The Gluttonous Monk
By Monseigneur De Vaurin.
_Of a Carmelite monk who came to preach at a village and after his
sermon, he went to dine with a lady, and how he stuffed out his gown, as
you will hear._
It is the custom of all countries for religious mendicants--Jacobins,
Cordeliers, Carmelites, and Augustinians--to go through all the towns
and villages, preaching against vice, and exalting and pra
sing virtue.
It happened once that a Carmelite, from the convent of Arras, arrived
one Sunday morning, at Libers, a pretty, little town of Artois, to
preach--which he could do piously and eloquently, for he was a learned
man and a good orator.
Whilst the cure was chanting high Mass, our Carmelite wandered about,
hoping to find some one who wanted a Mass said, whereby the monk could
earn a few pence, but no one came forward.
Seeing this, an old widow lady took compassion on him, allowed him to
say a Mass, and then sent her servant to give him two _patars_, and to
beg him to come to dinner with her that day.
Master monk snapped up the money, and accepted the invitation, and as
soon as he had preached his sermon, and high Mass was finished, he came.
The lady for whom he had said Mass, and who had invited him, left the
church with her maid, and went home to make all ready for the preacher,
who was conducted to the house by one of her servants, and most
courteously received.

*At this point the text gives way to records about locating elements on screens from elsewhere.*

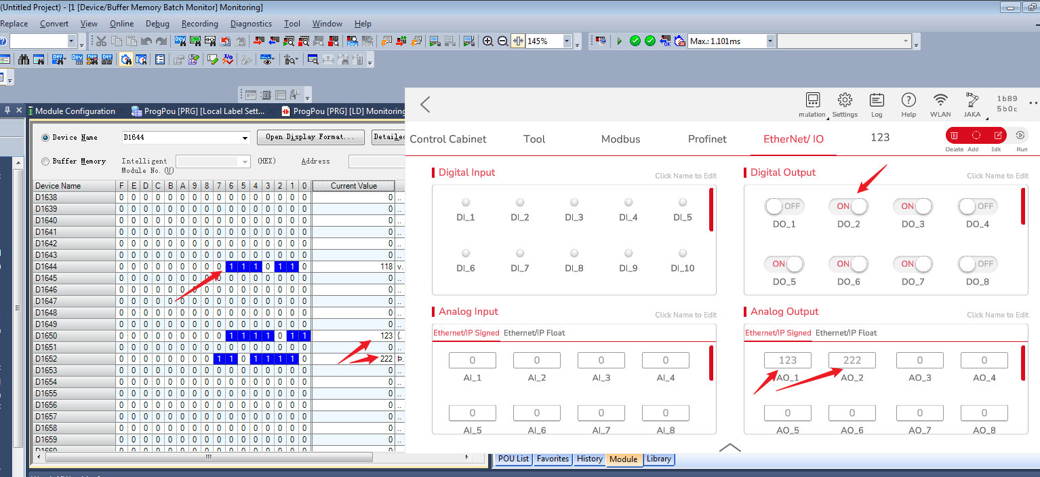Viewport: 1040px width, 477px height.
Task: Click the zoom in magnifier icon
Action: [487, 41]
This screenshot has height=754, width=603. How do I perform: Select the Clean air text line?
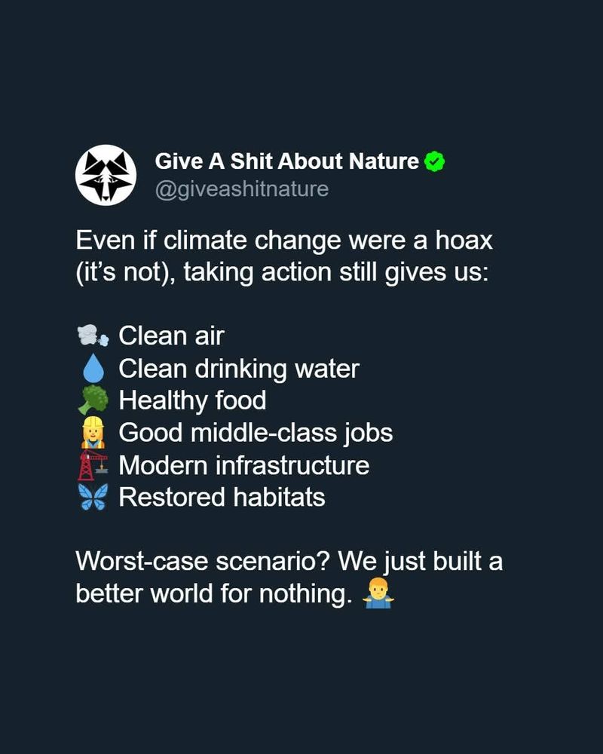pos(171,336)
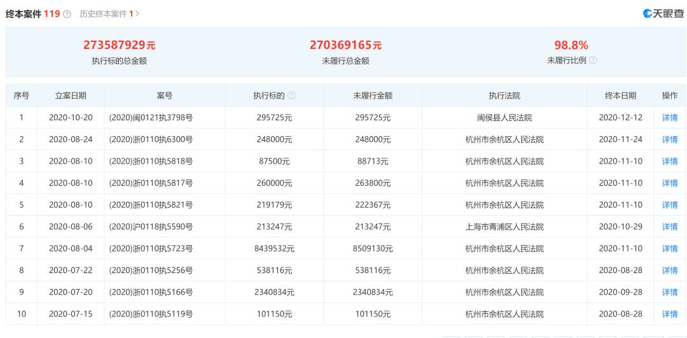This screenshot has height=338, width=687.
Task: Click the question mark icon beside 未履行比例
Action: [593, 60]
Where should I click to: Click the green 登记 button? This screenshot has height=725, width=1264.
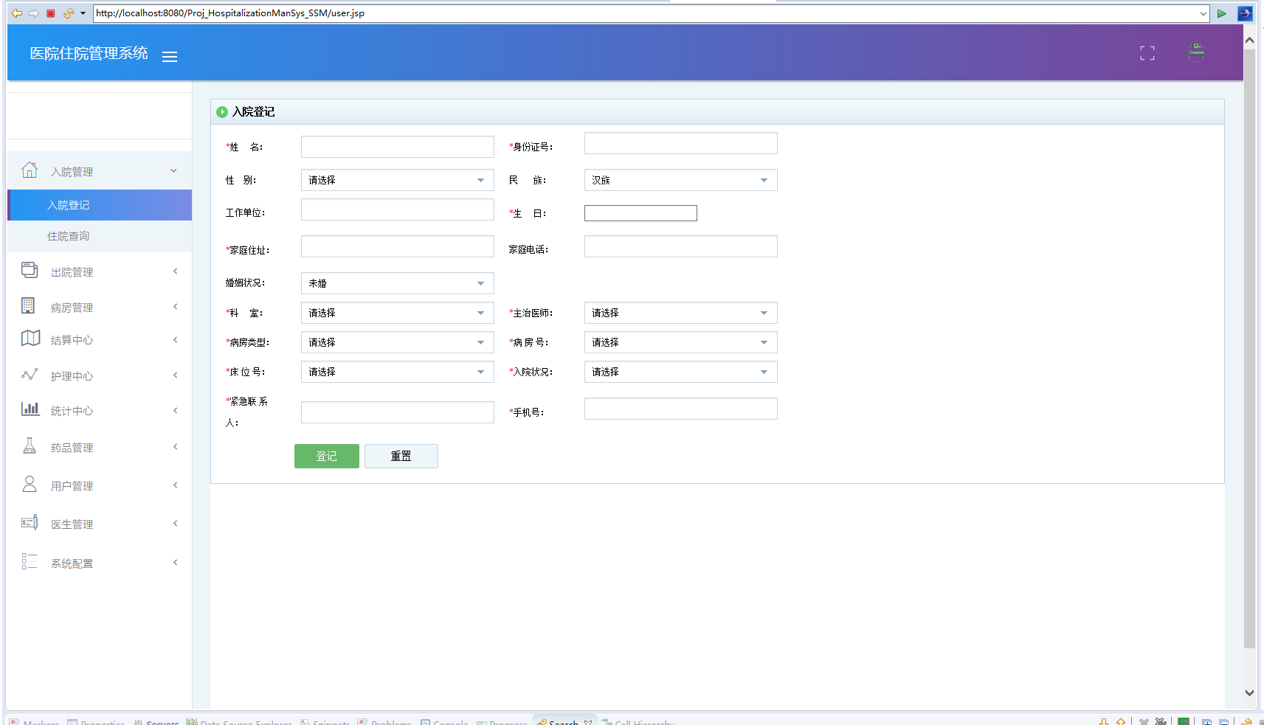(326, 456)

After he had washed his hands, the lady assigned
him a place by her side, and the varlet and the maid-servant prepared to
serve the repast, and first they brought in leek soup, with a good piece
of bacon, a dish of pig's chitterlings, and an ox tongue, roasted.
God knows that as soon as the monk saw the viands he drew forth from
his girdle a fine, long, large, and very sharp knife, and, as he said
_Benedicite_, he set to work in the leek soup.
Very soon he had finished that and the bacon as well, and drew towards
him the fine, fat chitterlings, and rioted amongst them like a wolf
amongst a flock of sheep; and before his hostess had half finished her
soup there was not the ghost of a chitterling left in the dish. Then he
took the ox tongue, and with his sharp knife cut off so many slices that
not a morsel remained.
The lady, who watched all this without saying a word, often glanced at
the varlet and the servant-maid, and they smiled quietly and glanced at
her. Then they brought a piece of good salt beef, and a capital piece
of mutton, and put them on the table. And the good monk, who had an
appetite like a hungry dog, attacked the beef, and if he had had little
pity for the chitterlings and the ox tongue, still less had he for this
fine piece of larded beef.
His hostess who took great pleasure in seeing him eat--which was more
than the varlet and the maid, did for they cursed him beneath their
breath--always filled his cup as soon as it was empty; and you may guess
that if he did not spare the meat neither did he spare the drink.
He was in such a hurry to line his gown that he would hardly say a word.
When the beef was all finished, and great part of the mutton--of which
his hostess had scarcely eaten a mouthful--she, seeing that her guest
was not yet satisfied, made a sign to the servant-maid to bring a huge
ham which had been cooked the day before for the household.
The maid--cursing the priest for gorging so--obeyed the order of her
mistress, and put the ham on the table. The good monk, without staying
to ask "who goes there", fell upon it tooth and nail, and at the very
first attack he carried off the knuckle, then the thick end, and so
dismembered it that soon there was nothing left but the bone.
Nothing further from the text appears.